(Material to process Opens)

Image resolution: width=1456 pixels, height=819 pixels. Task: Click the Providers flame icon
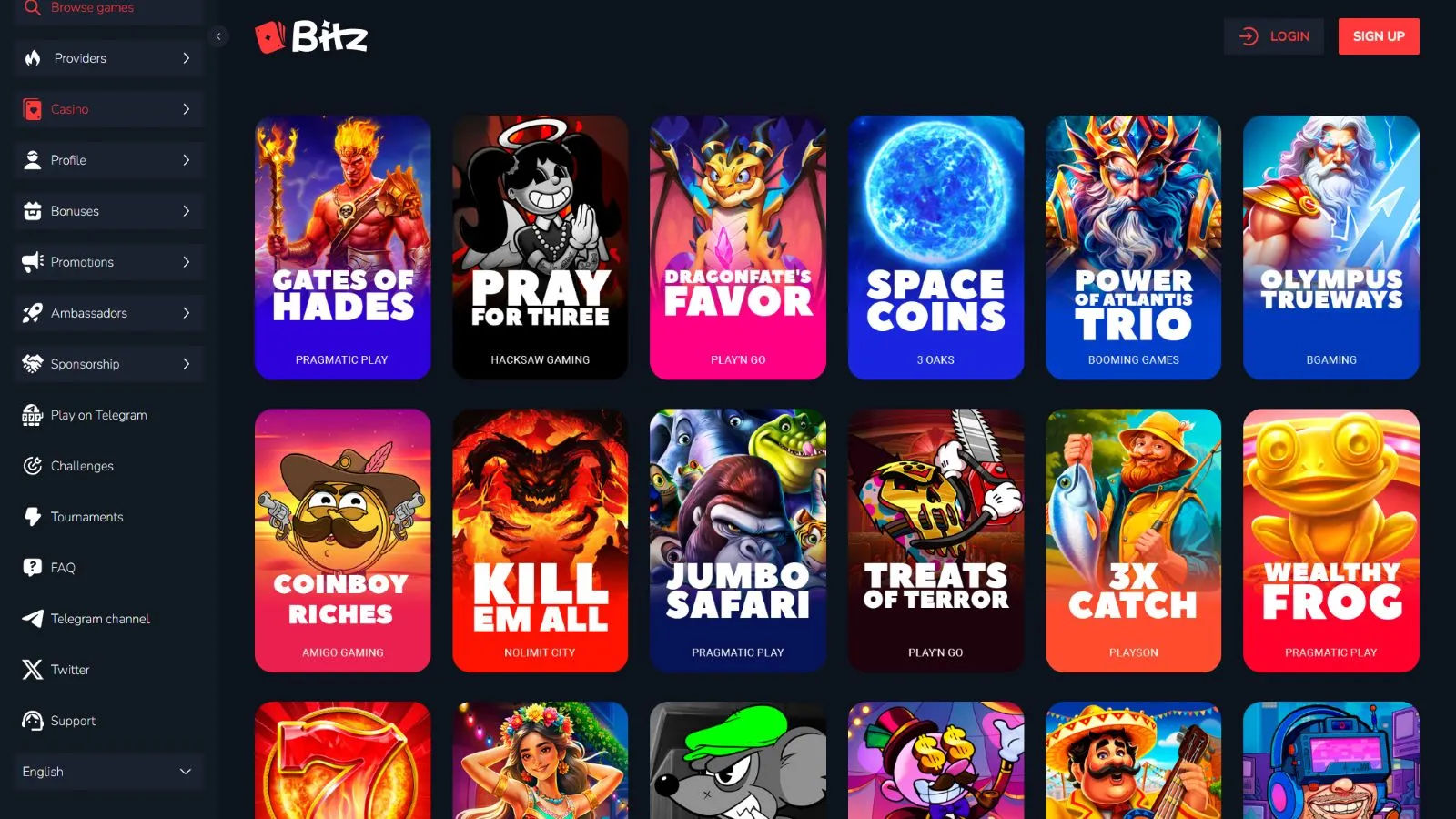point(33,58)
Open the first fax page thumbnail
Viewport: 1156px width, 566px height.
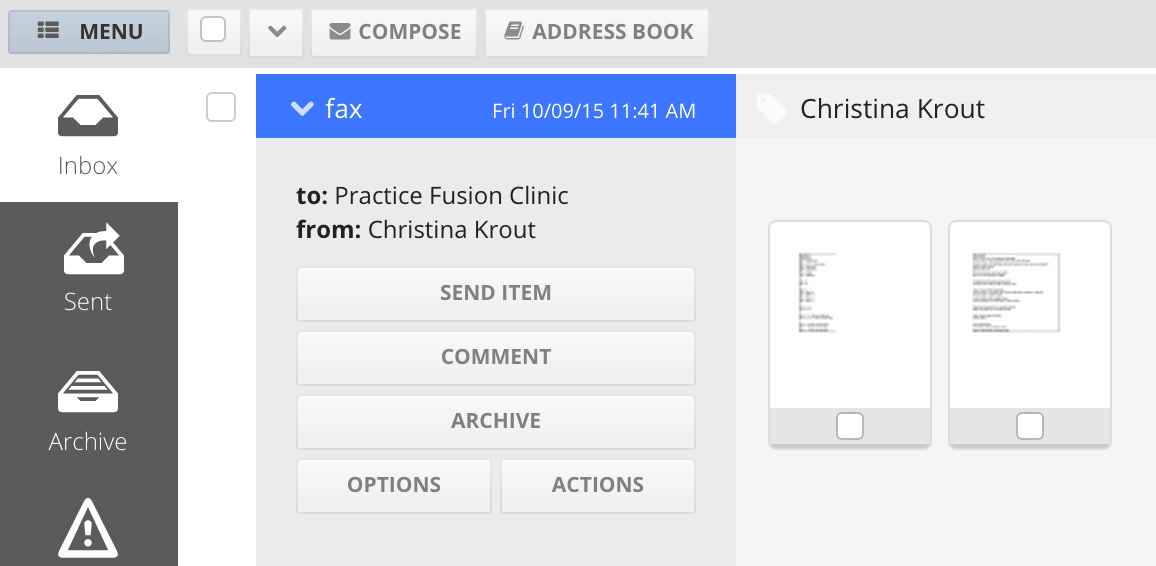tap(849, 314)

(Material to process Closes)

Retyping is limited to the line with "Open the first fax page thumbnail" and the lines after it in the material above; give them exactly and leave out the pictures.

**Output below**.
Open the first fax page thumbnail
Viewport: 1156px width, 566px height.
tap(849, 314)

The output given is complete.